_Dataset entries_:

[Start of section]

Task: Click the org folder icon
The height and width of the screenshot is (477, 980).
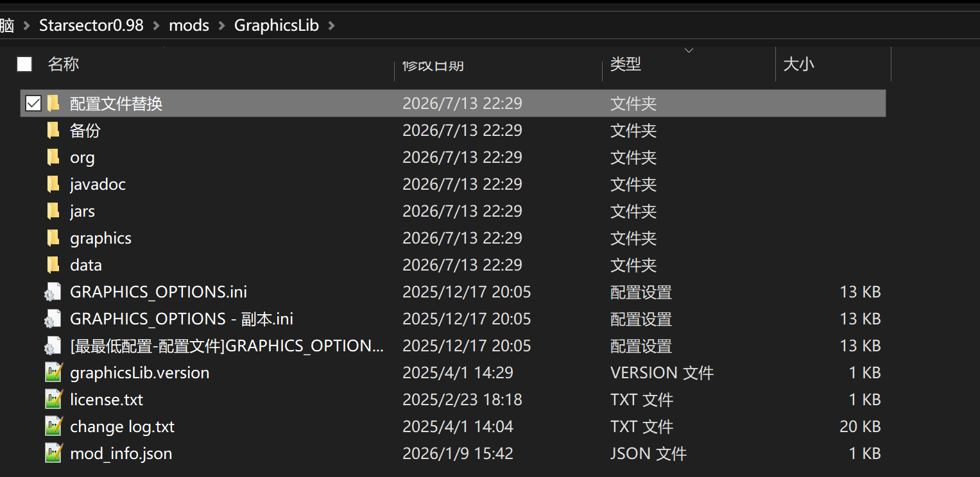Action: pyautogui.click(x=53, y=157)
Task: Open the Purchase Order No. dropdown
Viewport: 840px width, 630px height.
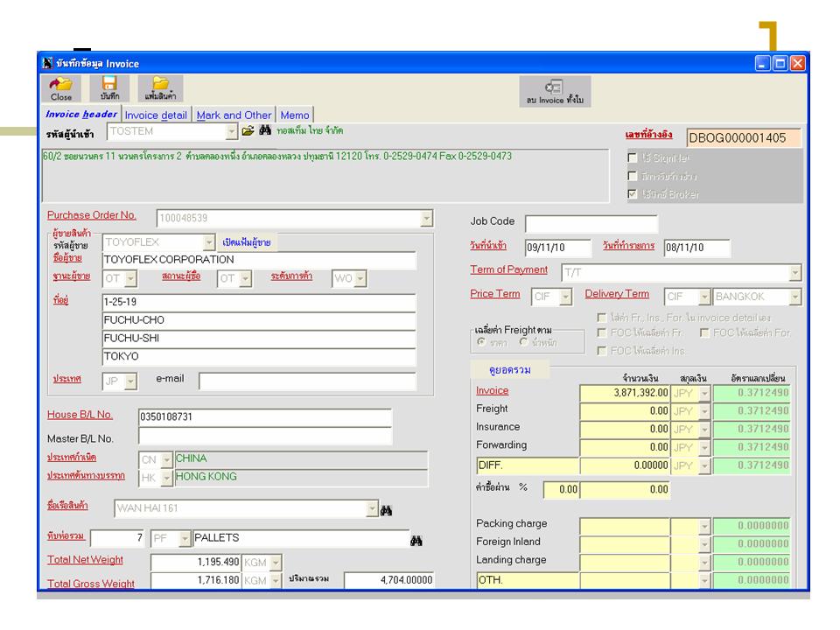Action: point(426,219)
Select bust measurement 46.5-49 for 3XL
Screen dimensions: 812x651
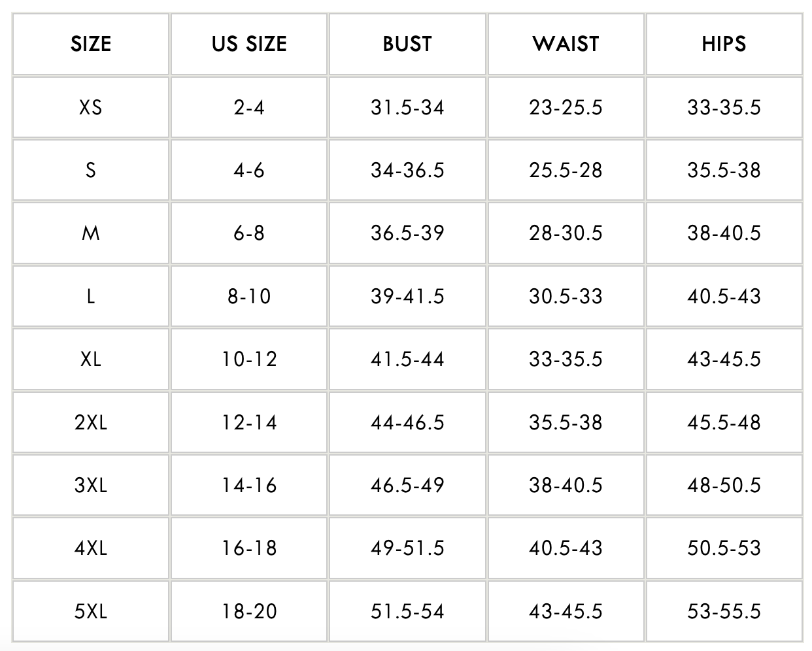pos(407,486)
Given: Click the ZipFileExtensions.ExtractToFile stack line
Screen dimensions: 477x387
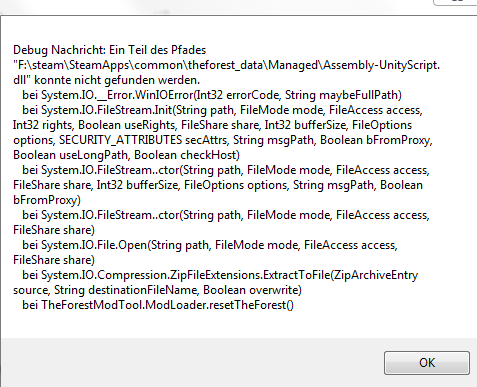Looking at the screenshot, I should pos(220,275).
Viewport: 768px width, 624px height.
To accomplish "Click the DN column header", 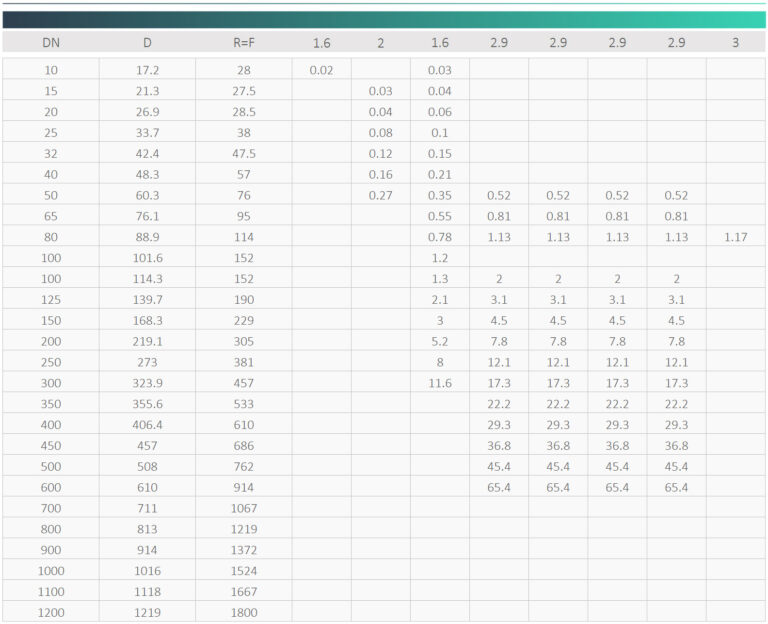I will (50, 42).
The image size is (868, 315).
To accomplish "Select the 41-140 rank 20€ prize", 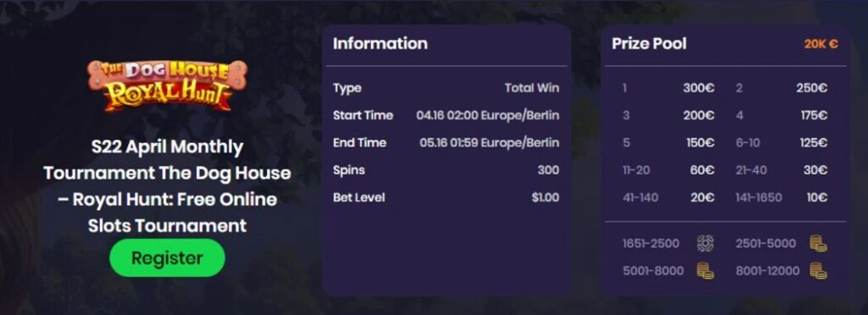I will [703, 197].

[End of section]

_Work request_: Tell how many lines in the entries contain the string "Task". Give the number and nothing more.

_Solved problem_: 2